Des citoyens de Lévis tentent de sauver la maison centenaire et patrimoniale Rodolphe-Audette du pic des démolisseurs.

Une marche pour sauver la maison Rodolphe-Audette

Une cinquantaine de citoyens se sont rassemblés dimanche après-midi au café Bonté Divine, près de la Traverse à Lévis, pour militer contre la démolition de la maison Rodolphe-Audette.
À caractère patrimonial, cette résidence centenaire abandonnée avait été sauvée du pic des démolisseurs il y a deux ans. Le comité de démolition de la Ville de Lévis doit de nouveau prendre une décision à son sujet mercredi. 

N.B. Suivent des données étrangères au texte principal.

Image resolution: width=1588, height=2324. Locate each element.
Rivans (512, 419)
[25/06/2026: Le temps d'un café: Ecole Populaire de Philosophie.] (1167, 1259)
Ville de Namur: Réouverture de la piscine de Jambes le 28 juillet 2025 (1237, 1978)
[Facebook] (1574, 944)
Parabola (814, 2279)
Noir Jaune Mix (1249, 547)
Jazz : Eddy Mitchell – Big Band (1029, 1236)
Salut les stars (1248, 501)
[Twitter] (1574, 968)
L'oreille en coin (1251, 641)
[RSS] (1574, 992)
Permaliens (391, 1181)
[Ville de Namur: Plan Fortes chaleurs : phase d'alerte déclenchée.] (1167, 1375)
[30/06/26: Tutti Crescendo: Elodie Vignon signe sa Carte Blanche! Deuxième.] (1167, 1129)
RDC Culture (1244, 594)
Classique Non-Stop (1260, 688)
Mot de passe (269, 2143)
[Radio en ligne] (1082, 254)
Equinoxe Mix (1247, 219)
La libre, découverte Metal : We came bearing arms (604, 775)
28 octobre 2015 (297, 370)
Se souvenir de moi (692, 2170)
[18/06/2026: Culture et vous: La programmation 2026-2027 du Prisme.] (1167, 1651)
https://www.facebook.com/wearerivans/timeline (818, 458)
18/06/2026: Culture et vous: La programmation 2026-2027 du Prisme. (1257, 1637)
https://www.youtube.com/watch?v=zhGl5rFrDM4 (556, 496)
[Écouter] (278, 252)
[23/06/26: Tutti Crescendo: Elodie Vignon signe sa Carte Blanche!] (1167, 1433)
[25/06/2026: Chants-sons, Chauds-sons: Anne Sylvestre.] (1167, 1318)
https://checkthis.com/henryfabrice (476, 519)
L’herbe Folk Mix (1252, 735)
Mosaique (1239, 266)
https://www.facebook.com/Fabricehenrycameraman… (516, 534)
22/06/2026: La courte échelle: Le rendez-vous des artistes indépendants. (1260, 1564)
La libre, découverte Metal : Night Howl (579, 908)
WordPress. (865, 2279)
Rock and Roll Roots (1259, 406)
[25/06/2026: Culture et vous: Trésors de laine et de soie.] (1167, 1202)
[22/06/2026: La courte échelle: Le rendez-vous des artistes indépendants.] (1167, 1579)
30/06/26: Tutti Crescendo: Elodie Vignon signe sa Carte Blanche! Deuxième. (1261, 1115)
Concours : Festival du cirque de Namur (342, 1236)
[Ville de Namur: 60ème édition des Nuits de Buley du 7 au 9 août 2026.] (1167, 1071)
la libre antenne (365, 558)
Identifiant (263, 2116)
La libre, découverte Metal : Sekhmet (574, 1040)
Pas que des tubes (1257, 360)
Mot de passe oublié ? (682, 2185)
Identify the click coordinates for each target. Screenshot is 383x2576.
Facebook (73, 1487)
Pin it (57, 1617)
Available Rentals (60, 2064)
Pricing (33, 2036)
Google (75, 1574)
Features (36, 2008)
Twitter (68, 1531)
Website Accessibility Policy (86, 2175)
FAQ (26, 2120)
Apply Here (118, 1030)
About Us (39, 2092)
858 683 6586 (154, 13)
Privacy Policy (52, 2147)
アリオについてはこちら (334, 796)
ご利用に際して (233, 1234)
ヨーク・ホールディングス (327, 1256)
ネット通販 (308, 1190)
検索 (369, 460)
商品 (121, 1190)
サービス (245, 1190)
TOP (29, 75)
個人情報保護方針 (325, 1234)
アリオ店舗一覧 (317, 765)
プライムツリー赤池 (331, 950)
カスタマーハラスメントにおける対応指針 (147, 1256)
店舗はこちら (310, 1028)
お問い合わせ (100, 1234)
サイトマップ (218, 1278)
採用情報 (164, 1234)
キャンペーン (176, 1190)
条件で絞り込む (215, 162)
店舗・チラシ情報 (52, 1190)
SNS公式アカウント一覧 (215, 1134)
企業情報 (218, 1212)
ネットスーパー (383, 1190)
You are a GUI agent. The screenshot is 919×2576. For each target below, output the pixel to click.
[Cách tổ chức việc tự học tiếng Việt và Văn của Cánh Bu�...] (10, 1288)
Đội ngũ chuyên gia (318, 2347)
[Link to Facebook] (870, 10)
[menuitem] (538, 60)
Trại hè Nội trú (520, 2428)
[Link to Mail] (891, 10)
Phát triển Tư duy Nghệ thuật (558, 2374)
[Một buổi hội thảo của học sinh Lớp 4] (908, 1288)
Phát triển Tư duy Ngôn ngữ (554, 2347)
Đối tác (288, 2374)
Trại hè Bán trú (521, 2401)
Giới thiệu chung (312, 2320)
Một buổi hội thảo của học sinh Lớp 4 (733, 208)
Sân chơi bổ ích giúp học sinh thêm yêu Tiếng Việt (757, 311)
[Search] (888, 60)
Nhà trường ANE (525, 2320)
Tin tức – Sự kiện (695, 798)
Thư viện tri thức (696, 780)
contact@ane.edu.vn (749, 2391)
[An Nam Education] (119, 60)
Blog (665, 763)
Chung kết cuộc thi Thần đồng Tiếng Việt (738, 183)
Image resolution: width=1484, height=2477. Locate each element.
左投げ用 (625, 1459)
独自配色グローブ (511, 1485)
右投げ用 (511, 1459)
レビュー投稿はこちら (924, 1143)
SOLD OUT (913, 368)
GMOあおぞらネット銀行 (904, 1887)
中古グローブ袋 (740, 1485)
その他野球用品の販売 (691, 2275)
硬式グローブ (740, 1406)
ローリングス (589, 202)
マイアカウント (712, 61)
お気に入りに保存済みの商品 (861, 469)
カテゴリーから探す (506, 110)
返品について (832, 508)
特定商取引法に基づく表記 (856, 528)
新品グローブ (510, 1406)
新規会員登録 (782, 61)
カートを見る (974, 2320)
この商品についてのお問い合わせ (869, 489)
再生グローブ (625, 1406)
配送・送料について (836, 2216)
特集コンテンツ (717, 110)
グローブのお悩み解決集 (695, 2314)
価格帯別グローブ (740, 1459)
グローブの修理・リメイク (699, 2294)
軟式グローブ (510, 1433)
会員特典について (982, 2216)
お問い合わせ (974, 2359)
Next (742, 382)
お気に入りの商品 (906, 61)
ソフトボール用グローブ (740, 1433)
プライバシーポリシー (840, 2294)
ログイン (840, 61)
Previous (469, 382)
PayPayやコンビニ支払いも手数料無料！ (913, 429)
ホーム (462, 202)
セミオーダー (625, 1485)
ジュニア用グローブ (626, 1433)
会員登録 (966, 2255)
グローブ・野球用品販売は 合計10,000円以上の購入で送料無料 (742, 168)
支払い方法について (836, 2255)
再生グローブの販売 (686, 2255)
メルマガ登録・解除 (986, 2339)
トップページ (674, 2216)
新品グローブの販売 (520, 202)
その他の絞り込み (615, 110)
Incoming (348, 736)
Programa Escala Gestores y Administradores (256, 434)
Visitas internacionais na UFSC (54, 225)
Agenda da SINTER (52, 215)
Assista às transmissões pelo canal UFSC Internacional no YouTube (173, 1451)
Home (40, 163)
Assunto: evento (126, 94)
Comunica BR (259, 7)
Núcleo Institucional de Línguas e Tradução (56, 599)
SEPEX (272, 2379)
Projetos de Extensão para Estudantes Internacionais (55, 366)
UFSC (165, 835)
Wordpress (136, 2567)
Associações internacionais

«Nous, on pense que la maison pourrait faire partie d'un futur circuit touristique», propose Michel Belleau, membre du Comité de mise en valeur de la Maison Rodolphe-Audette. Arrivés aux fontaines d'eau de la Traverse, les touristes pourraient ensuite marcher vers l'est et s'arrêter au Lieu historique national du Chantier A. C. Davie, avant de poursuivre leur route vers cette résidence qu'avait fait construire Rodolphe Audette, le cinquièmeprésident de la Banque Nationale et arrière-grand-père de M. Belleau. 
C'est ce circuit de moins d'un kilomètre que le groupe de citoyens, accompagnés de l'historien Michel Lessard, a marché dimanche. «La maison Louis-Fréchette, ça a pris des années avant de la sauver, et là, c'est devenu un endroit très fréquenté, très dynamique», soutient M. Belleau, espérant que le même sort soit réservé à la maison Rodolphe-Audette. 
Lévis partenaire?
Le comité de citoyens espère établir un lien avec la Ville de Lévis afin qu'elle devienne éventuellement partenaire de la revitalisation du bâtiment. Appelé à commenter la deuxième demande de démolition visant la maison Rodolphe-Audette, le maire de Lévis, Gilles Lehouillier, avait souligné qu'il s'agissait «d'un dossier fort complexe» en décembre dernier. 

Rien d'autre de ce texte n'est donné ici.